(DATA)
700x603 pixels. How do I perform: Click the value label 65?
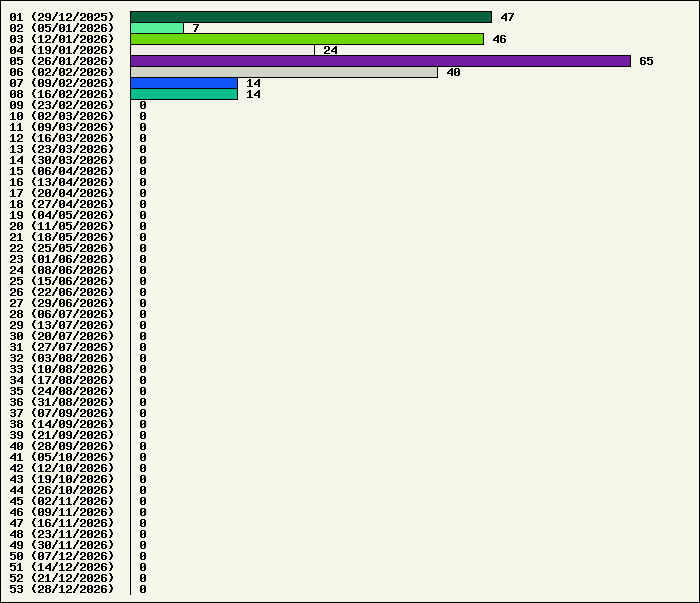[646, 61]
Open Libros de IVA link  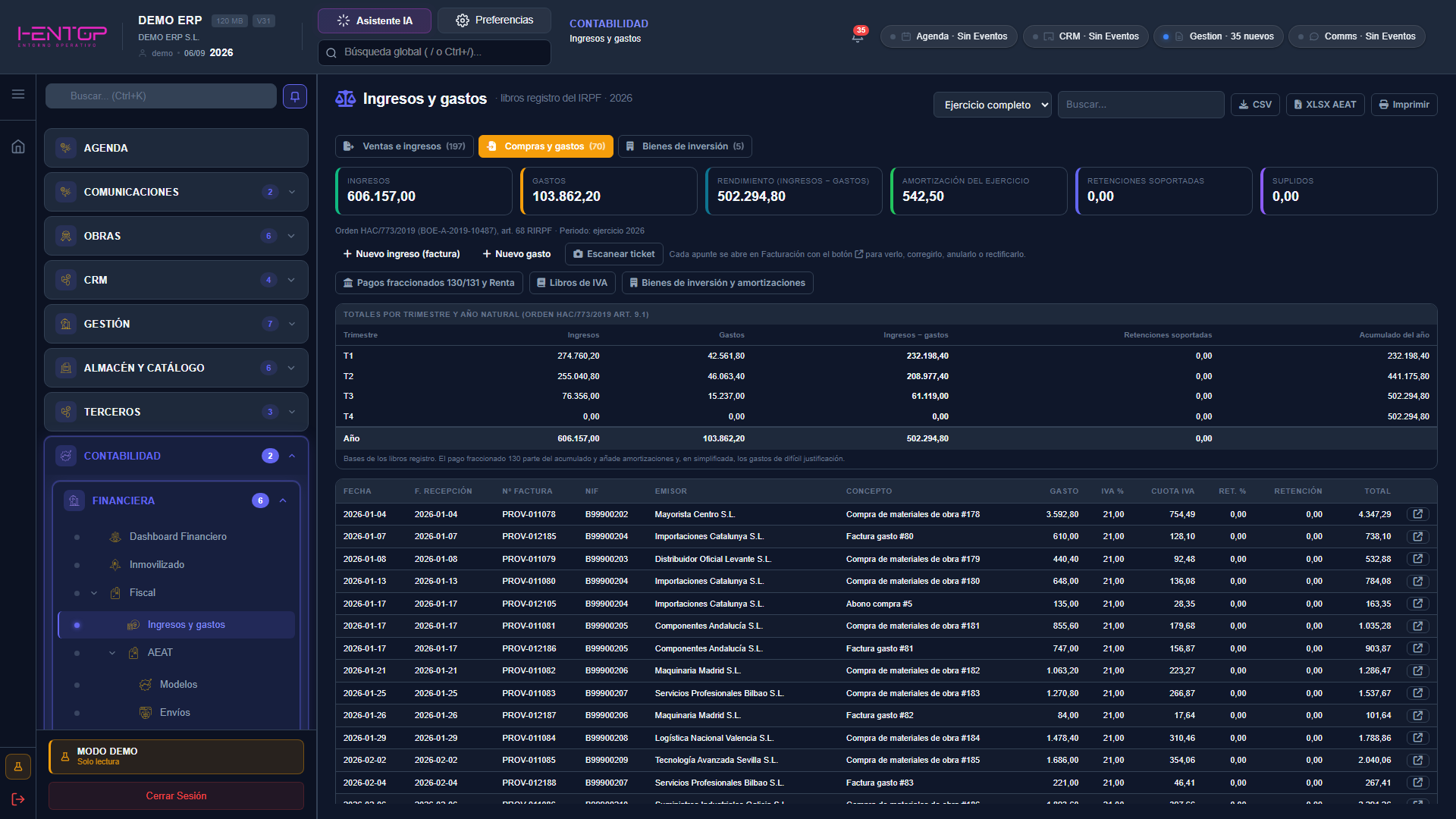(572, 283)
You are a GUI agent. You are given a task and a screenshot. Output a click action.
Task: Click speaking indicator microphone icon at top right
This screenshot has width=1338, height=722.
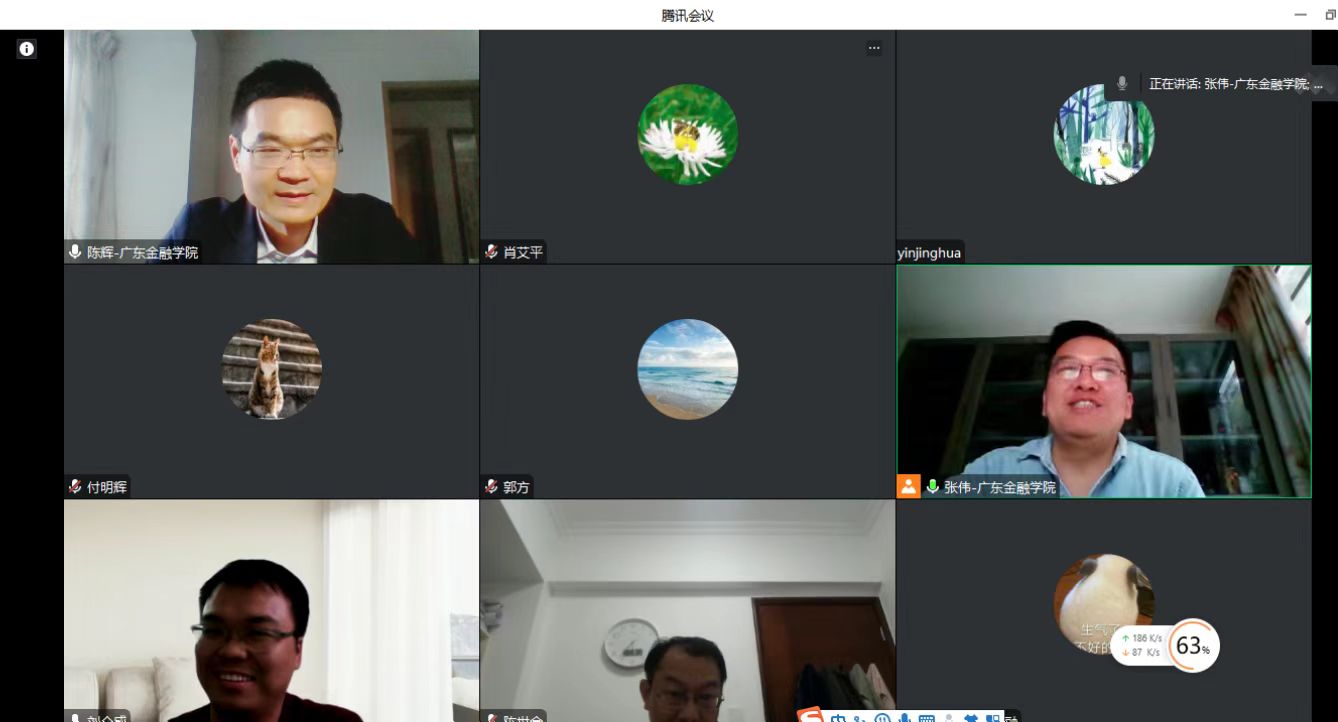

(WHAT THIS TASK INVOLVES) Your answer should be the lines of the records that include the word "screenshot".

(ANSWER TO THE PROBLEM)
You are a GUI agent. You are given a task and a screenshot. Output a click action.
This screenshot has width=1338, height=722.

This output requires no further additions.